Avocat performant et parent présent, c’est possible !
Jean-François Venne|Édition de la mi‑janvier 2019Certains cabinets n’insistent plus sur la présence continuelle au bureau. La technologie rend possible de travailler plus souvent chez soi, ce qui permet d’assumer plus aisément des responsabilités parentales [Photo:123RF]
Me Jacob Stone, sociétaire du bureau de Québec du cabinet McCarthy Tétrault, est père de trois enfants. De naissance en naissance, ses congés de paternité sont toujours plus longs. Le premier était de deux semaines, le dernier, de dix semaines. Le cabinet offre aux femmes un congé de maternité de 17 semaines à plein salaire, alors que les hommes ont droit à quatre semaines. Il est aussi possible de prolonger le tout en combinant avec des vacances.
« À Québec, tous les avocats devenus pères depuis cinq ans ont pris un congé de paternité, précise Me Stone. Beaucoup d’avocats sont parents, donc il y a énormément de compréhension et d’entraide lorsqu’un enfant est malade ou qu’un avocat doit partir en raison d’une urgence. »
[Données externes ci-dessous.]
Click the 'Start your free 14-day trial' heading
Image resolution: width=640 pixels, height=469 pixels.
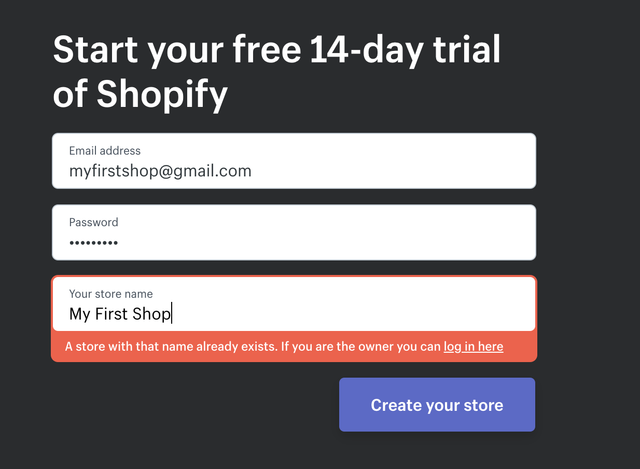pos(277,50)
Le cabinet offre une formule de travail flexible qui permet de réduire le nombre d’heures de travail en échange d’une rémunération moindre, mais celle-ci serait peu utilisée, selon Me Réna Kermasha, directrice principale, Ressources professionnelles pour la région du Québec chez McCarthy. « Parce que la flexibilité existe déjà au quotidien ici, avance-t-elle. Grâce au télétravail, les gens peuvent partir tôt, s’occuper des enfants, puis se remettre au travail. »
McCarthy offre d’autres accommodements. Par exemple, si une avocate en période d’allaitement doit voyager, le cabinet paiera un billet d’avion à une personne accompagnatrice et une chambre d’hôtel supplémentaire, si cette personne n’est pas le conjoint. « Il faut une vraie culture de souplesse et du travail d’équipe pour aider les parents, et bien planifier pour remplacer les avocats absents, tout en accompagnant ceux qui reviennent de congés parentaux », explique Me Kermasha.
Ne pas sacrifier la famille
Associé directeur de DS Avocats au Québec, Me Jean-François Welch, a deux enfants de 10 et 12 ans, alors que son collègue associé directeur, Me Richard Laramée, en a trois. « Il était hors de question pour nous de ne pas voir nos enfants, alors il fallait trouver une façon de conjuguer le travail et la famille », souligne Me Welch.
Dès 2007, le cabinet instaure des politiques pour favoriser l’équilibre travail-famille. C’est d’autant plus important, rappelle Me Welch, que les membres du cabinet sont majoritairement âgés de 23 à 35 ans. Beaucoup sont devenus parents récemment ou le seront bientôt.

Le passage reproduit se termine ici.